Re: Guarino v Good Samaritan Hospital
File #2 121100
Case summary:
The plaintiff was 38-year-old female who presents at eight weeks of pregnancy for an elective D&C. on 6/11/07. She was brought to the operating room and underwent a D&C. At the time of the suction curettage, an inadvertent perforation of the uterus was noted. A laparoscopy was performed and a small fundal perforation was oversewn using a single 0 Dexon suture through and through finding complete reapproximation and hemostatis. The small and large bowel was carefully inspected and found to be without evidence of injury. A surgical report was as follows:
Again the small and large bowel were inspected and found to be completely normal. At the termination of procedure, all counts were correct. No other intraoperative complications. Anesthesia was promptly reversed, and the patient was transported in stable condition. Two days later, patient developed an acute abdomen with peritonitis (intra abdominal infection)
She was brought into the operating room, placed on the operating table in supine position following her transport from the intensive care unit where she had had a Foley catheter placed. Following satisfactory general endotracheal anesthesia and the insertion of an NG tube , the right subclavian line was placed under sterile technique. The patient’s abdomen was than prepped and draped in the usual sterile manner. A midline incision was made below the umbilicus, down towards the pubis with a scalpel. The fascia was opened using the Bovie cautery. Midline was then opened using the Metzenbaum scissors and the peritoneum was grasped with 2 Hemostats and incised with the scalpel. Bile was found within the abdomen. Suction was used to aspirate approximately 3000 cc of bile, but half of it was in the pelvis and the remainder was beneath both diaphragms.

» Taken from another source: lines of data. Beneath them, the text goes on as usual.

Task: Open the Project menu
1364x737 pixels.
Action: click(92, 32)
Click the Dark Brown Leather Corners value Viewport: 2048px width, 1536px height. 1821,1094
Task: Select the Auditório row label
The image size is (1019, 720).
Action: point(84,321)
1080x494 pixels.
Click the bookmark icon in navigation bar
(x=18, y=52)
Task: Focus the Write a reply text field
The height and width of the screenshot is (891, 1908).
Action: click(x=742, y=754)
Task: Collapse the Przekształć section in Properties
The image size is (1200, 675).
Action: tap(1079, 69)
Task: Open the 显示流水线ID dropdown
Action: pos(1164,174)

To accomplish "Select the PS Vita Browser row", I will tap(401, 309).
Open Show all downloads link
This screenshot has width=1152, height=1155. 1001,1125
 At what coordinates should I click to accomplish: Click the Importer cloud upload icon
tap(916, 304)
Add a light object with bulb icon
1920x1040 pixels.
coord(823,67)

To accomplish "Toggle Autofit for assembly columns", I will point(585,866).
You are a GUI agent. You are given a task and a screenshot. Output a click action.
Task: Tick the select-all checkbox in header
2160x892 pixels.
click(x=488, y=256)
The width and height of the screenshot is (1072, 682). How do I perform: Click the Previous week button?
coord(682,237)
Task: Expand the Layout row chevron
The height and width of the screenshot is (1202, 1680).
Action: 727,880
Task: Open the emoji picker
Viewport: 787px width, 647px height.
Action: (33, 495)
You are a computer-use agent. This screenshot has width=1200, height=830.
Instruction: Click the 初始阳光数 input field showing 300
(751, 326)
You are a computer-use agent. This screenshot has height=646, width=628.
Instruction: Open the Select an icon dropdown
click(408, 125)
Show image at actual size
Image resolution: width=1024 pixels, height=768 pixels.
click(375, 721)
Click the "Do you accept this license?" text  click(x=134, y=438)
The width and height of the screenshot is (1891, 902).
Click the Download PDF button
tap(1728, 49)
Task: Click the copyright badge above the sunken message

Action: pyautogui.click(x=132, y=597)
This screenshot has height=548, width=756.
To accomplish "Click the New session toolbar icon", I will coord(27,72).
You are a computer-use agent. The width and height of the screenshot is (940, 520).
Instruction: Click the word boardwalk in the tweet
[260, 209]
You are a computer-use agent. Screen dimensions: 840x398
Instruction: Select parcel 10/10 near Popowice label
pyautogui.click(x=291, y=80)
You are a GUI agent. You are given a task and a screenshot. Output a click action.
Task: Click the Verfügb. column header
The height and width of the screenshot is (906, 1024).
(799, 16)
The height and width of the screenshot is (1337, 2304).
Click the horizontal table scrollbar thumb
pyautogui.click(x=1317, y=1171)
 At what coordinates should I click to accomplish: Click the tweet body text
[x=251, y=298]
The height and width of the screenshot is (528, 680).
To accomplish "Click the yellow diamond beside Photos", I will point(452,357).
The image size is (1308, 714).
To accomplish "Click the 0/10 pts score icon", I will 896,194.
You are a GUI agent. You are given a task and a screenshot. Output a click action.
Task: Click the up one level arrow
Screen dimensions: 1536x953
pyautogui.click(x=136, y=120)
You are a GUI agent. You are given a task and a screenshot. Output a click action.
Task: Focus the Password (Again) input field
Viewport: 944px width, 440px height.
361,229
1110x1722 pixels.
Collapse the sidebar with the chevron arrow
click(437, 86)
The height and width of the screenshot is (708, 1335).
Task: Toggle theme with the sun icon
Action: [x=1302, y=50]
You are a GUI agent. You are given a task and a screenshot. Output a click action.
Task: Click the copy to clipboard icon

The small bowel was run and approximately 5-to7-mm perforation of the ileum, approximately 1 foot from the ileocecal valve was found. This was repaired with 3-0 chromic through and through sutures followed by 3-0 silk seromuscular sutures. The bowel was run from the ligament of Treitz to the ileocecal valve and no other injury was found. The appendix was scarred down into the right lower quadrant and after it was freed up, an appendectomy was performed by ligating the mesentery of the appendix with 0 chromic ties. The appendix was sent to pathology for examination. The abdomen was at the end, the Jackson Pratt-drain was brought out through a stab wound, which had been used for a laparoscopic procedure in the left lower quadrant.
Patient was seen by cardiology, GI and infectious disease consultants. Her postoperative management included antibiotics as per the Infectious disease service, aggressive IV hydration and nutritional supplementation.
• What evidence of malpractice exists?
Perforating the uterus during D&C is not a departure but a complication. The same goes for a bowel perforation. Failure to diagnose such a complication is a departure. In our case, laparoscopic surgical report reads as follows…
The small and large bowel were carefully inspected and found to be without evidence of injury. This statement was proven to be inaccurate: a small bowel perforation was found at laparotomy.
• What departure exists, if any, from community medical standards?
Failure to diagnose a complication of a D&C (bowel perforation) represents a departure from the community medical standards.
• Is there a causal relationship between the departure and the alleged injury?
Delayed diagnoses of bowel perforation resulted in some of the alleged damages including peritonitis, acute abdomen, bile peritonitis, sepsis and ICU admission. Some of the alleged damages (need for laparoscopy, laparotomy, IV antibiotics, etc.) were due to an expected D&C complications. I have no criticism of good Samaritan staff.